Documents Splitting For Chat With Our Data Using LangChain Text Splitters

Hello Learners…

Welcome to the blog…

Table Of Contents

  • Introduction
  • Documents Splitting For Chat With Our Data Using LangChain Text Splitters
  • Summary
  • References

Introduction

In this post, we learn Documents Splitting For Chat With Our Data Using LangChain Text Splitters. After Loading the documents from our data we have to split that data into small chunks.

I hope you see our other post which is required to move forward with document splitting.

Documents Splitting For Chat With Our Data Using LangChain Text Splitters

After loading documents into a standard format using LanChain documents loaders we have to split them into smaller chunks.

This may sound easy, but there are many things that we have to take care of that can make a significant impact on the results.

Document splitting happens after loading the data into document format. It is very important that how we split the documents into smaller chunks.

Documents Splitting For Chat With Our Data Using LangChain Text Splitters.

Let’s take an example,

Document: The hardware configuration of my computer is 4 GB ram with 500 GB SSD. The cores in my laptop are 12 with 2 GHz.The operating system I used is Linux OS.

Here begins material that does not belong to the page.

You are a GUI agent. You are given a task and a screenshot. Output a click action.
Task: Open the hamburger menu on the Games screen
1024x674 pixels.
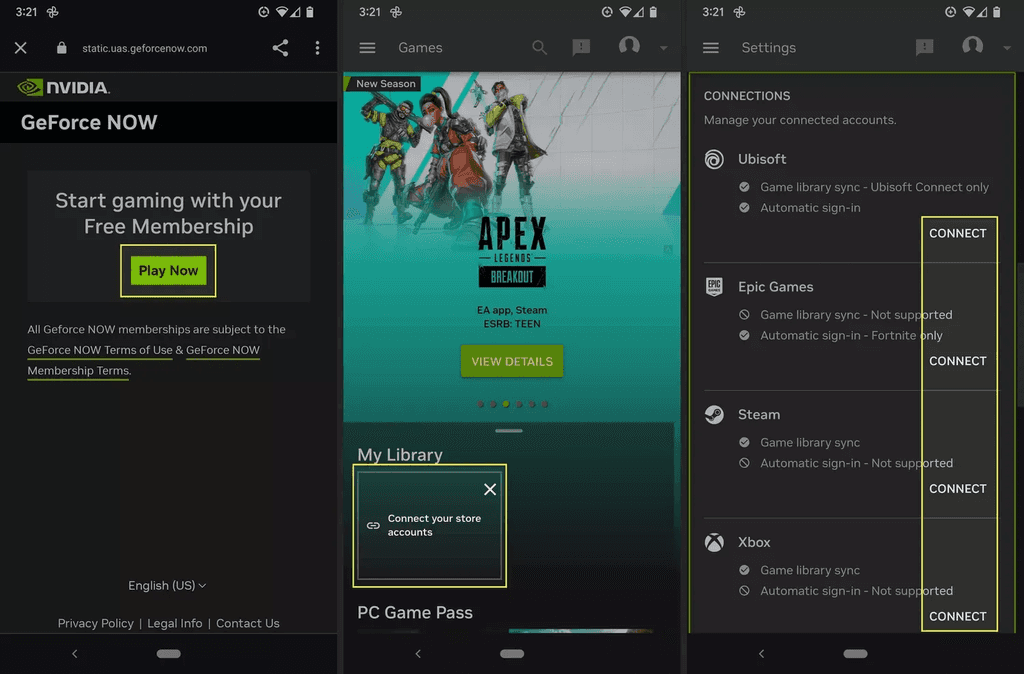click(367, 47)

Chunk-1: The hardware configuration of my computer is 4 GB.

Chunk-2: with 500 GB SSD. The cores in my computer are 12.

Chunk-3: with 2 GHz. The operating system is Linux OS.

Question: what is my computer hardware configuration?

For this question, if we use only chunk-1 or only chunk-2 at that time we don’t get the perfect answers we want.

So, splitting the documents into specific sizes is very important based on our use cases and we have to define chunk size which can give us the best result for our questions.

The basics of all the text splitters in langChain involve splitting on chunks in some chunk size with some chunk overlap.

There are a lot of different types of splitters in Langchain.

CharacterTextSplitter()

  • Implementation of splitting text that looks at characters

MarkdownHeaderTextSplitter()

  • Implementation of splitting markdown files based on specified headers

TokenTextSplitter()

  • Implementation of splitting that looks at tokens

SentenceTransformerTokenTextSplitter()

  • Implementations of splitting text that looks at tokens

RecursiveCharacterTextSplitter()

  • Implementation of splitting text that looks at characters.
  • It recursively tries to split by different characters to find one that works.

Language()

  • It is used for CPP, Python, Ruby, Markdown, etc.

NLTKTextSplitter()

  • Implementation of splitting text that looks at sentences using NLTK.

SpacyTextSplitter()

  • Implementation of Splitting text that looks at sentences using Spacy.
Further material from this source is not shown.